See, it turns out that Jackson County got hosed when it signed leases with the teams in 1990. Back then, there was plenty of worry that the Royals might skip town. Then-owner Ewing Kauffman‘s business partner, Aaron Fogelman, had gone broke, and there was concern Fogelman’s creditors would unload his half of the team in a bankruptcy fire sale that would take the team to another city. Kauffman agreed to save the day by buying out Fogelman, but only if he got some major concessions in a new lease.

And that’s where the rest of us got the shaft.

Well, it didn’t seem like it at the time. Back then, 25-year leases for both professional teams sounded like good deals, even if they came with a list of scheduled improvements to the stadiums that called for year-by-year upgrades and facelifts. Some of the upgrades are so meticulously spelled out that they even define by which year new toilet-tissue dispensers are needed in the stadiums’ bathrooms.

The only thing missing from the long, detailed “master plan” was any mention of dollar limits. And that’s where the teams have us by the short hairs.

Each year, Kansas City, Missouri ($2 million); Jackson County ($3.5 million); and the state of Missouri ($3 million) contribute a total of $8.5 million to follow those guidelines and keep the stadiums in working order. And as recently as six years ago, Jackson County officials trumpeted that a $40 million bond issue — pursued partly to fund new seats for Arrowhead — would ensure that the county could keep up with the improvements called for in the leases.

But with no dollar amounts limiting the cost of those scheduled improvements, there’s nothing to keep the price of the goodies we owe the teams from ballooning out of control.

Six years ago, Jackson County Executive Katheryn Shields reassured the public that the $40 million bond sale would cover things. But now she’s singing a different tune. She claimed to Blackwood that the county simply doesn’t have the cash to meet the most expensive upgrades, such as new press boxes, security offices and locker rooms, which are due in 2007. Without them, the teams can then leave without any financial penalty.

Blackwood’s story got a quick response from eternally vigilant City Auditor Mark Funkhouser, who expressed some relief that someone, finally, was making noise about the crappy stadium leases. Starting in 1993, he tells the Strip, he tried for three years to get the Kansas City, Missouri, City Council to start asking questions about all the green stuff the city was coughing up to pay for its portion of the stadiums’ upkeep. It was clear, Funkhouser says, that the council wasn’t going to question how it had been sacked with the $2 million in annual dues. (The leases themselves don’t specify an obligation from the city.) Moreover, Funkhouser couldn’t get the council to consider his warnings about how the lack of dollar limits in the contracts left taxpayers as vulnerable as Manning in a Chiefs safety blitz.

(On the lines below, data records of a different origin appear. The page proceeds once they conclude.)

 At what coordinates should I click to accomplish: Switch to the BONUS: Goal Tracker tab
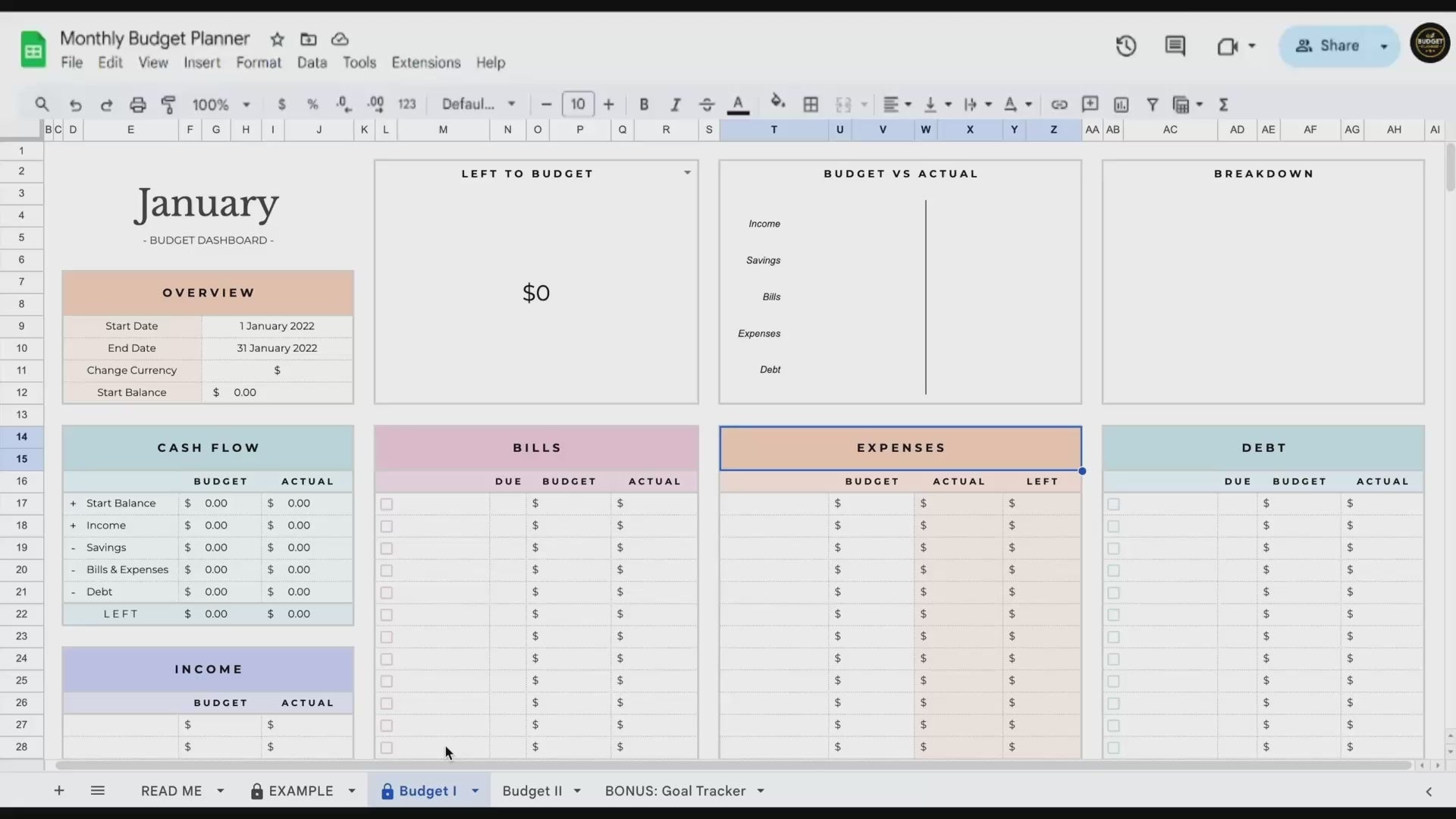[675, 791]
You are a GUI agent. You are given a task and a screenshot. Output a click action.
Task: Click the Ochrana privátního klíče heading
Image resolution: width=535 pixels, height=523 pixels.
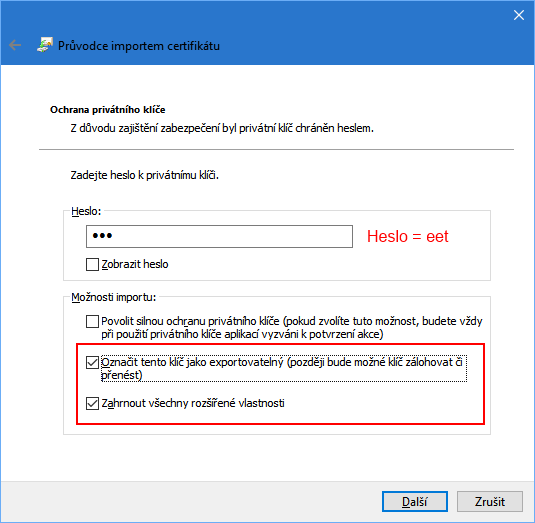107,110
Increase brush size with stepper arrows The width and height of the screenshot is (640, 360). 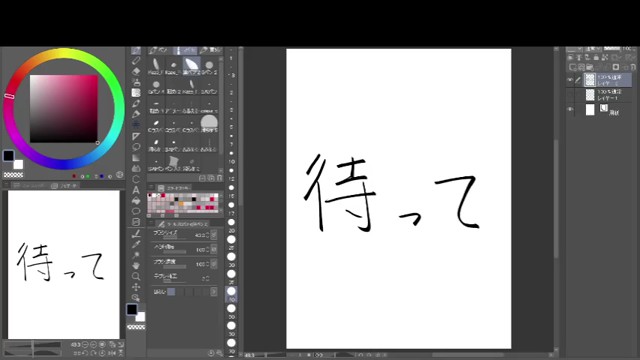point(207,235)
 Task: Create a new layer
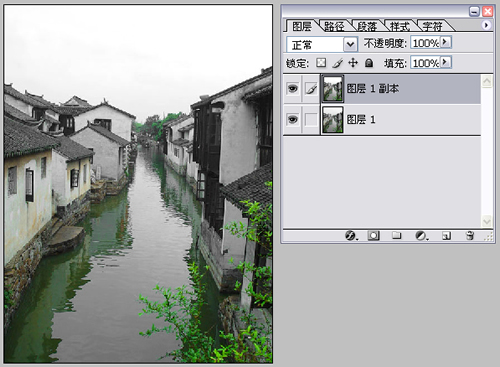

After including his alarms in three consecutive yearly budget reports, Funkhouser simply gave up — it was obvious that no one at the city level was going to wonder about the stadium deals, he says.

Two weeks after Blackwood’s story appeared, there’s still no indication that the major media agenda-setting player in town, The Kansas City Star (a big backer of the bistate tax proposal), plans to ask those questions, either.

Watching Dante Hall dance his way through the Colts’ defenses this weekend, the Strip will remember why it’s so great to have kick-ass teams like the Royals and Chiefs here in a city that appreciates them. But before it throws its protein-filled weight behind an effort to raise cash for the teams, this flank steak wants to see a lot more public discussion about what’s really behind such a mad rush for another new sales-tax hike.

And here’s an idea: Perhaps this time, the Star — which just got through realizing that it helped to promote the bus-tax increase without reading the fine print — could do a little homework before it resumes pushing the bistate tax like a blocking dummy.